• [SUPPLIED RECORDS]

= = = =

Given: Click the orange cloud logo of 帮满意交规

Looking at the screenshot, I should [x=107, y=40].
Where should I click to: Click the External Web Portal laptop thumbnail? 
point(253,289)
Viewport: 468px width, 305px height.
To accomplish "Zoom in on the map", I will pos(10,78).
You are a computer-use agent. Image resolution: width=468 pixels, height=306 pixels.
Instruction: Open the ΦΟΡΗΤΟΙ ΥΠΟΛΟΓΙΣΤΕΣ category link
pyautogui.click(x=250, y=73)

= = = =

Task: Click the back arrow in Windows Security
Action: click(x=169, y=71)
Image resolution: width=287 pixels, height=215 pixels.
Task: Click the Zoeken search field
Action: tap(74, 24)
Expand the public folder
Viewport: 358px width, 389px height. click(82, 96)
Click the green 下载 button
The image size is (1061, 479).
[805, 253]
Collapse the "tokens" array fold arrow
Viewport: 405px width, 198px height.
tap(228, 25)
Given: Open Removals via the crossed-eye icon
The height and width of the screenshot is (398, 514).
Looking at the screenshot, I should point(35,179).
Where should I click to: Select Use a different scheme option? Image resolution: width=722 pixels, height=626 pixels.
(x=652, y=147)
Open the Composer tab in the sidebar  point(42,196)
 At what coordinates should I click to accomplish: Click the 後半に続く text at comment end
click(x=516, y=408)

= = = =

• [PROBLEM DETAILS]
In the entries above, restate word for word the lines between the one holding "Given: Click the orange cloud logo of 帮满意交规" and the one holding "You are a computer-use", inclusive, and nothing besides.

• [RESULT FOR THIS TASK]
Given: Click the orange cloud logo of 帮满意交规

Looking at the screenshot, I should [x=107, y=40].
Where should I click to: Click the External Web Portal laptop thumbnail? 
point(253,289)
Viewport: 468px width, 305px height.
To accomplish "Zoom in on the map", I will pos(10,78).
You are a computer-use agent. Image resolution: width=468 pixels, height=306 pixels.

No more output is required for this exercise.